__Work instructions__. Line by line, repeat the data below exactly, beginning at the first line and ending at the line with "You are a computer-use". Omit pictures.

Records for this exercise START

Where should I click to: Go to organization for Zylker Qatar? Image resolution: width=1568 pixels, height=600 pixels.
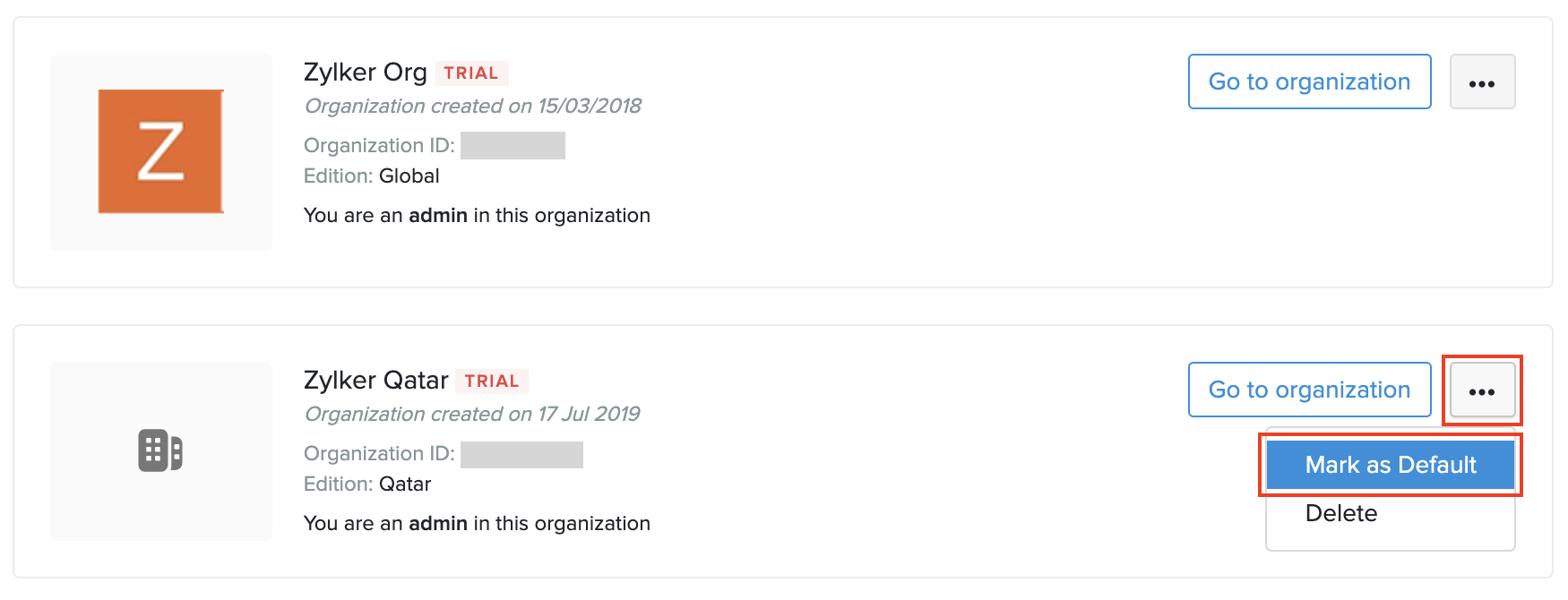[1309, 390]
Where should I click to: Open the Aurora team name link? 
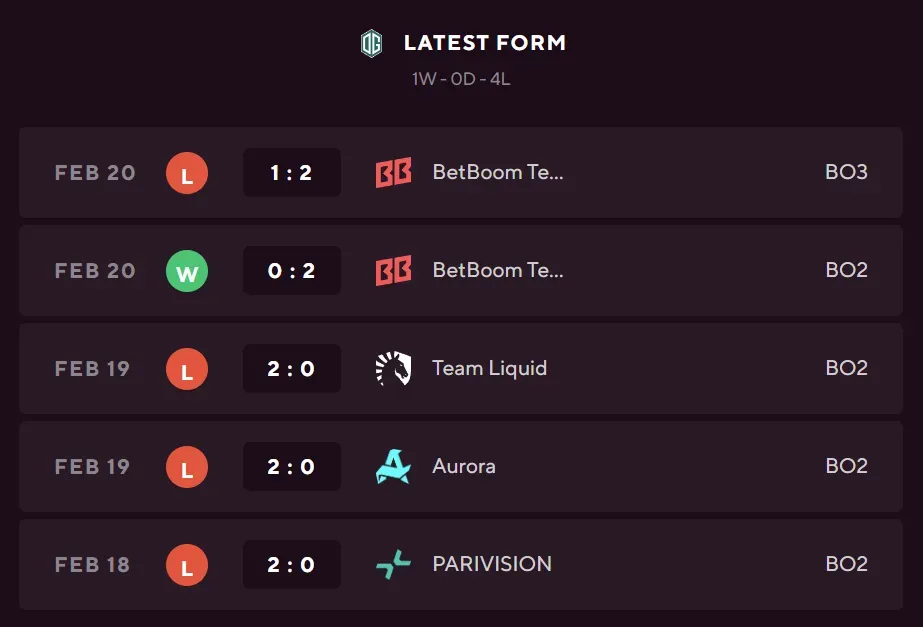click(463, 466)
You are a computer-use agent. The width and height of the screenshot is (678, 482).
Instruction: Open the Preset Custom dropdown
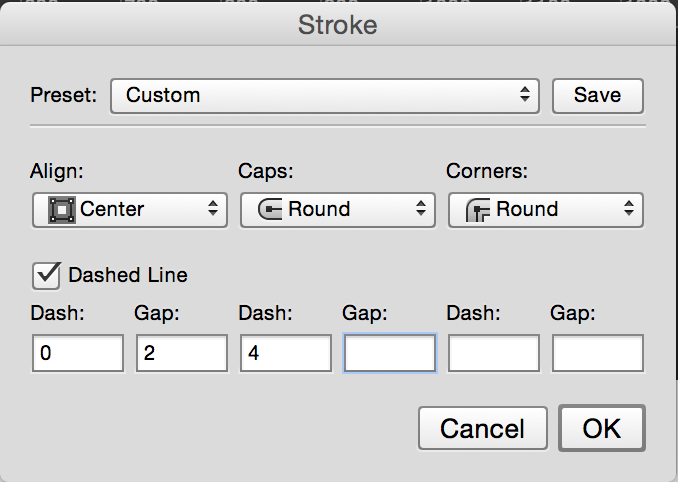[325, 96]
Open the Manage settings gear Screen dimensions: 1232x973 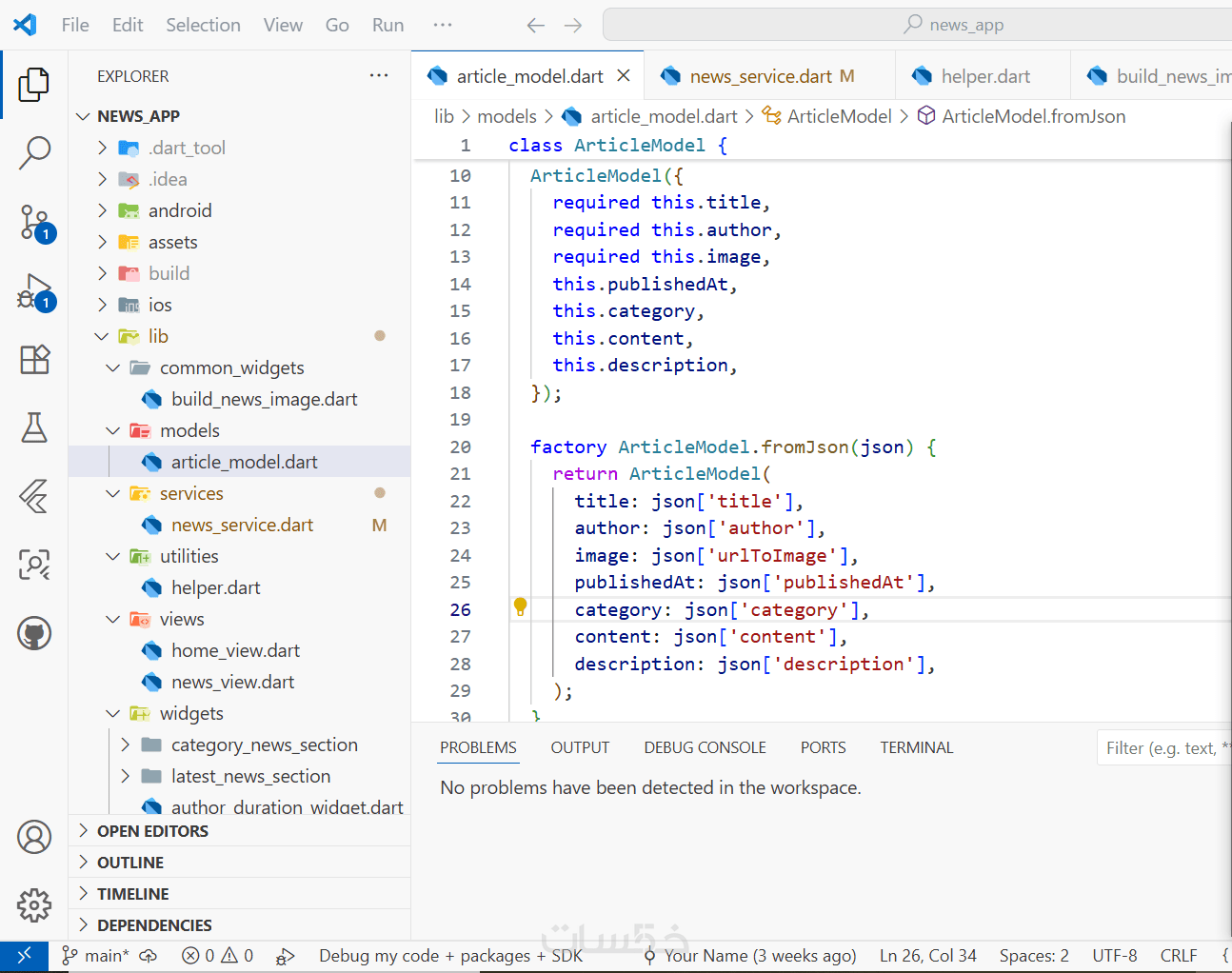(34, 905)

Records for this exercise END

__Response to the exercise__.
Where should I click to: Go to organization for Zylker Qatar? Image resolution: width=1568 pixels, height=600 pixels.
[1309, 390]
Where should I click to: Open the Aurora team name link? 
click(463, 466)
You are a computer-use agent. The width and height of the screenshot is (678, 482).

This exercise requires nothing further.